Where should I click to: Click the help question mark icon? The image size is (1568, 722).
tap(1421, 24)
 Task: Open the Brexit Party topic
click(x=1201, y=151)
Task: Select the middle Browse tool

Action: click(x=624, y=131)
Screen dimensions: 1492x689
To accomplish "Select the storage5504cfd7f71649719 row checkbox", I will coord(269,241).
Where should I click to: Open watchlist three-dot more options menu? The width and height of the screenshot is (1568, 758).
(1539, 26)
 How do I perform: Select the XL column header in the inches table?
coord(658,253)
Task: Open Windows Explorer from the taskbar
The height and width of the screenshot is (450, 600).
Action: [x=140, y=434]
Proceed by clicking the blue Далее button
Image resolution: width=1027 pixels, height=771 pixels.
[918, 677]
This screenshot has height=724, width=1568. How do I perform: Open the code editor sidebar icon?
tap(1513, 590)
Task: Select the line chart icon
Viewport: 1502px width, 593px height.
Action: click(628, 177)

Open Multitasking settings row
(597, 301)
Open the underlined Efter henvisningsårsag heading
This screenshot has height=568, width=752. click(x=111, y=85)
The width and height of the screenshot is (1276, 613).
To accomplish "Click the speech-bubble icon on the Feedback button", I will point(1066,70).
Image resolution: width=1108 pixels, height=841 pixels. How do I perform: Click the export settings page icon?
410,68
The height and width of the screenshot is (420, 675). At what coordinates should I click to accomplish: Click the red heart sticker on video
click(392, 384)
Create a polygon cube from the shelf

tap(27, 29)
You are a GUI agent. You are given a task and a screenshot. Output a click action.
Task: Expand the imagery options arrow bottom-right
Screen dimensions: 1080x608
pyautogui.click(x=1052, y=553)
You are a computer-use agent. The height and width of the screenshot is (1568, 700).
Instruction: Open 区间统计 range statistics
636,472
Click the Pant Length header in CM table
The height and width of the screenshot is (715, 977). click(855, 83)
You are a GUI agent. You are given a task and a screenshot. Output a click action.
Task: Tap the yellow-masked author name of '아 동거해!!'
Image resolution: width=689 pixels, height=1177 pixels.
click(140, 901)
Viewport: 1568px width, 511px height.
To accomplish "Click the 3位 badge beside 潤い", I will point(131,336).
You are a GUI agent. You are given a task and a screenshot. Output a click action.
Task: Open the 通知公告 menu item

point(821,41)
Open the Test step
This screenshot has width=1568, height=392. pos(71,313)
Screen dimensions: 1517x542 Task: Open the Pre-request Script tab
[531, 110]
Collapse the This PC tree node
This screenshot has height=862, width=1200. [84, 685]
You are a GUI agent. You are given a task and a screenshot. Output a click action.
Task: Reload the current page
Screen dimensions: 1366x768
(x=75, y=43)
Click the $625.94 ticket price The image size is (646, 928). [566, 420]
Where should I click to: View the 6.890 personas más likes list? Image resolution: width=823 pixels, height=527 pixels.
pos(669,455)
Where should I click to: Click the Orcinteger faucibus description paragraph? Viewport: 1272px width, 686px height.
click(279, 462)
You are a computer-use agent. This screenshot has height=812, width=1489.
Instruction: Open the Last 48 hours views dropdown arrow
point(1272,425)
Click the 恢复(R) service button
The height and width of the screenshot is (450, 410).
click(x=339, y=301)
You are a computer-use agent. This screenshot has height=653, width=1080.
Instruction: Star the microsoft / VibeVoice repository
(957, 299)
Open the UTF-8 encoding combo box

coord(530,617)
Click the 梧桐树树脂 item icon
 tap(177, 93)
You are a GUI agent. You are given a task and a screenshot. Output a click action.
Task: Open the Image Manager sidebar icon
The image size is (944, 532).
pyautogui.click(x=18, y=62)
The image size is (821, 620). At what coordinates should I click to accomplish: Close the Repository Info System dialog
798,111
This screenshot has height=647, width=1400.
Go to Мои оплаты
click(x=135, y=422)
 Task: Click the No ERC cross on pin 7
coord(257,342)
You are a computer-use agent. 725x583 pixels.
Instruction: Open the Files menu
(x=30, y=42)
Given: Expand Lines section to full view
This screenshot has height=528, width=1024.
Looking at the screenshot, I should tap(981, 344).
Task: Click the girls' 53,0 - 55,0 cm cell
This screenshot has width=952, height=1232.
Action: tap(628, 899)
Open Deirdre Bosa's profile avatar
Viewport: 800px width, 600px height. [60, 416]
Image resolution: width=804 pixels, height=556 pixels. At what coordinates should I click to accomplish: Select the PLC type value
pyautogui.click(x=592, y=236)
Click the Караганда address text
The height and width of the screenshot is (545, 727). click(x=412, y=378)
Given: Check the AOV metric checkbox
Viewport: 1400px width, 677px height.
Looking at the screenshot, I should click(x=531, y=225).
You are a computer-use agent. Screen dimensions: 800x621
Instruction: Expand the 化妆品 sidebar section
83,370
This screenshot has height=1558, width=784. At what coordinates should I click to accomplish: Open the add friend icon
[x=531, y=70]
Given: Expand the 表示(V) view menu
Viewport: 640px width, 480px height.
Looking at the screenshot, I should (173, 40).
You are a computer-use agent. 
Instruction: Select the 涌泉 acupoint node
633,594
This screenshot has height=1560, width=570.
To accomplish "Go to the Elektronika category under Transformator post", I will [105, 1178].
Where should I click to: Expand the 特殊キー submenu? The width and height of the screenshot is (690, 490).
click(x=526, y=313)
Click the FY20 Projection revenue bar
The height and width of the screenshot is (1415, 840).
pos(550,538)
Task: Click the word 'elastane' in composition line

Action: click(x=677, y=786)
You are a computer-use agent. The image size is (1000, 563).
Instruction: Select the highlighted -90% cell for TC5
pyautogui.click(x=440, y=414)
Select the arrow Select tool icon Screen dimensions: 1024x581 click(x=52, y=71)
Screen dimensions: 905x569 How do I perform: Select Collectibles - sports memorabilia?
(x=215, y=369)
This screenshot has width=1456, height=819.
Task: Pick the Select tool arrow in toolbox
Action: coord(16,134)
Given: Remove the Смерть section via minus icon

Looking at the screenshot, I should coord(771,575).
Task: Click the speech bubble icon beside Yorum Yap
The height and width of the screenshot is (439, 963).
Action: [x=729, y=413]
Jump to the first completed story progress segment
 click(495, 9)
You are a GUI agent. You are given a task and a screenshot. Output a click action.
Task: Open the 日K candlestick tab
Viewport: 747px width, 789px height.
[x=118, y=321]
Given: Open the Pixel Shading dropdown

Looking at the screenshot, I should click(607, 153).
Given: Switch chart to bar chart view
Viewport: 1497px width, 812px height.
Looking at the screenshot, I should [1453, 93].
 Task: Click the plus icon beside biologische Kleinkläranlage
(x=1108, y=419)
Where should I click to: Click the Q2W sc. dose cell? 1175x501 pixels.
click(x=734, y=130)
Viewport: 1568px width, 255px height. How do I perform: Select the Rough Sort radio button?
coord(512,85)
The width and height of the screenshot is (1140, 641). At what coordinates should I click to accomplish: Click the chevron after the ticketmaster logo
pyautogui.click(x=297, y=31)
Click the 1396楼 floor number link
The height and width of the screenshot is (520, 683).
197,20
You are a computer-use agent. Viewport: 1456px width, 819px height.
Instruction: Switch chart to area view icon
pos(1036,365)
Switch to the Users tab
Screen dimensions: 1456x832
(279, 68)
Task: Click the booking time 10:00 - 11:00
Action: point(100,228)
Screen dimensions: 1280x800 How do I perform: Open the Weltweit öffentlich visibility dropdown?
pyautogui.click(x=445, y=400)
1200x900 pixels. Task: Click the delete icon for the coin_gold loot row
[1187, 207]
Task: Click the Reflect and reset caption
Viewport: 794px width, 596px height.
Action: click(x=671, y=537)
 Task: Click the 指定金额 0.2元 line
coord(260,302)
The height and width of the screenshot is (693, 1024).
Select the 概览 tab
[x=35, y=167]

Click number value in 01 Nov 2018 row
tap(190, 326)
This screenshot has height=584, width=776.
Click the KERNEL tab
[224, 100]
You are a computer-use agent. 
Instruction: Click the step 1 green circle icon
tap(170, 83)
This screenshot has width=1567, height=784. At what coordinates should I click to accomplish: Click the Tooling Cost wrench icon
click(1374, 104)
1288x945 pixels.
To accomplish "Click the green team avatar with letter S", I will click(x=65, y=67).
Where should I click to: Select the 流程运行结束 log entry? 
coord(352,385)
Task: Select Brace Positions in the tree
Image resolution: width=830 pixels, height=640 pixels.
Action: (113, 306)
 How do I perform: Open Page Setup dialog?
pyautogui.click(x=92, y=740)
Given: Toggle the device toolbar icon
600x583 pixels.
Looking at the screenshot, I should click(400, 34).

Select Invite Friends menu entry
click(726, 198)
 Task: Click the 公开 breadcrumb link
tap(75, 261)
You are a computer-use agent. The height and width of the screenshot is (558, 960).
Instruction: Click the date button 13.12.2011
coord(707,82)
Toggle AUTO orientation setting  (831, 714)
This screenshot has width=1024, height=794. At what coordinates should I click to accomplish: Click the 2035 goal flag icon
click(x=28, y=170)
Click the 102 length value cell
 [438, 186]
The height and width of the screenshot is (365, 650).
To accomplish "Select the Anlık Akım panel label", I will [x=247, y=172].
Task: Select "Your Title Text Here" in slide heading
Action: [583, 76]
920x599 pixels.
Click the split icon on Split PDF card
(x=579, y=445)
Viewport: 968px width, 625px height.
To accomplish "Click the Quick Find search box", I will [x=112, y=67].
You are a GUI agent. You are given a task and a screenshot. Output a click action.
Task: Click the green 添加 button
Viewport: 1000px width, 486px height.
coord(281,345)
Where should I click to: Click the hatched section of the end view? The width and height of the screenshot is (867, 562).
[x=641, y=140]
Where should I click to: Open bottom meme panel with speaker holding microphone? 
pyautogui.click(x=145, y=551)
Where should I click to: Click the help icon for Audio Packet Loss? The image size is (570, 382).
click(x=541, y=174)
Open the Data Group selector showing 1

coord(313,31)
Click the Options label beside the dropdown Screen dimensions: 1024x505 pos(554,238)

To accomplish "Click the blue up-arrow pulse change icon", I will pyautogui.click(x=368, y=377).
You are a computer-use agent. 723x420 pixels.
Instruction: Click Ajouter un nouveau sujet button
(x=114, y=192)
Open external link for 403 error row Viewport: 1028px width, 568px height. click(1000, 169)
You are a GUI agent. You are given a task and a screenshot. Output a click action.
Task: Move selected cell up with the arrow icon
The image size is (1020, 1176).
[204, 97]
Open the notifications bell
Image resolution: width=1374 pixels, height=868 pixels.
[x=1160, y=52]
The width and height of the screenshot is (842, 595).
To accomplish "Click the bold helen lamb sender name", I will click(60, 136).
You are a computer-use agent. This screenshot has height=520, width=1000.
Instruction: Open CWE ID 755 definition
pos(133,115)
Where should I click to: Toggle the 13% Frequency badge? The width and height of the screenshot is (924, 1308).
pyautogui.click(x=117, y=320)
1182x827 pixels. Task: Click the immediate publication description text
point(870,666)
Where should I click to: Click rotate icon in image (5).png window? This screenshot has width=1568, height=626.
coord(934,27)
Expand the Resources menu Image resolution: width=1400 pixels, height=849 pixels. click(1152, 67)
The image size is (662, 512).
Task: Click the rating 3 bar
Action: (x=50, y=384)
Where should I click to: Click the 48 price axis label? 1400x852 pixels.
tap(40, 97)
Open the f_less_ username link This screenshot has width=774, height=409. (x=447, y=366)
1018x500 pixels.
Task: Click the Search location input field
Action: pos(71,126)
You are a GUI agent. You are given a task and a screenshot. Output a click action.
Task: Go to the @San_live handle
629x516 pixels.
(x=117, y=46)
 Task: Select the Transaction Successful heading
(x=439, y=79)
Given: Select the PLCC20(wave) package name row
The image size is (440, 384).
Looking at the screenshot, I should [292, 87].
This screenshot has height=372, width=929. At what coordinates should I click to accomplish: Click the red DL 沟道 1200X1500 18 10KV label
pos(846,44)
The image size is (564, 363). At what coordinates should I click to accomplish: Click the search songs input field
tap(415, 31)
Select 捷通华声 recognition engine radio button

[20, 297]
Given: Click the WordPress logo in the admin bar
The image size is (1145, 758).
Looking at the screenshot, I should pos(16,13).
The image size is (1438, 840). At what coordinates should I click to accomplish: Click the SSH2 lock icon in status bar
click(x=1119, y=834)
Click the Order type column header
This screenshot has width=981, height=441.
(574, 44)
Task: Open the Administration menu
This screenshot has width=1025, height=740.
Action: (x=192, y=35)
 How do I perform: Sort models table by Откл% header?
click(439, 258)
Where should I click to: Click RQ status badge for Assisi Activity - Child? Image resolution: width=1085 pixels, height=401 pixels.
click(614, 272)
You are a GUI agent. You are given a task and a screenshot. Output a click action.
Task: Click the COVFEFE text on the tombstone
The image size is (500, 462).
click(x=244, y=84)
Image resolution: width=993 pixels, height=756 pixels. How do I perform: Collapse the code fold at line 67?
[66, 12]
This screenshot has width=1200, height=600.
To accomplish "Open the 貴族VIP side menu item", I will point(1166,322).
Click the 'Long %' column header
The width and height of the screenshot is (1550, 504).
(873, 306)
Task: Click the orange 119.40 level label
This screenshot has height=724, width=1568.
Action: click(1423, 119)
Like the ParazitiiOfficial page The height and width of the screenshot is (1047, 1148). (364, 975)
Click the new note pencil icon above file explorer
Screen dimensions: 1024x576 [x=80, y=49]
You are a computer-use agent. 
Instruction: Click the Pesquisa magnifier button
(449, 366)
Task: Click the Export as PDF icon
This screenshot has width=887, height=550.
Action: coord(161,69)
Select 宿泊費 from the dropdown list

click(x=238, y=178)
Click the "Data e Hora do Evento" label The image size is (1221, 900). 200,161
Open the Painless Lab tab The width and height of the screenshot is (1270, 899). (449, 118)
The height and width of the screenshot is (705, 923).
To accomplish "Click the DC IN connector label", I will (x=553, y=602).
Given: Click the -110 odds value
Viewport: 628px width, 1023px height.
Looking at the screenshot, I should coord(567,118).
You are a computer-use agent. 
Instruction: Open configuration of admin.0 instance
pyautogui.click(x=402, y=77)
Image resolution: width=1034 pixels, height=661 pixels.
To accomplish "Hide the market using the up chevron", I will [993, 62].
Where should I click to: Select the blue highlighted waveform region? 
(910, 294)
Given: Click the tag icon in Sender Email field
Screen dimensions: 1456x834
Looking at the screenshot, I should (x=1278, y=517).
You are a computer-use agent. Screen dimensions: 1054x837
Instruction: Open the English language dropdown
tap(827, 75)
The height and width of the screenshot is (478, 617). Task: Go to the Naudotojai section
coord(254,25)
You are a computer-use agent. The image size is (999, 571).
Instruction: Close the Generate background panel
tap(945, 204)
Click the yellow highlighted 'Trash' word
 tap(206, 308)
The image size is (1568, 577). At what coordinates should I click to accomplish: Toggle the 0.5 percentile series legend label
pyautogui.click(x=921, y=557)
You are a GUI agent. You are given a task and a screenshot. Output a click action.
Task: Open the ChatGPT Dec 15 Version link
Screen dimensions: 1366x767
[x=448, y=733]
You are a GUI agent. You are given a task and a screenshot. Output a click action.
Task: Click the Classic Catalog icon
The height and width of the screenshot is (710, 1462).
++++
The task: Reproduce exactly the lines of the records above from the one with "Click the FY20 Projection revenue bar" to the one with "You are a computer-use agent. The image size is (1000, 563).", both included, and leave out everything else.

Response:
Click the FY20 Projection revenue bar
The height and width of the screenshot is (1415, 840).
pos(550,538)
Task: Click the word 'elastane' in composition line

Action: click(x=677, y=786)
You are a computer-use agent. The image size is (1000, 563).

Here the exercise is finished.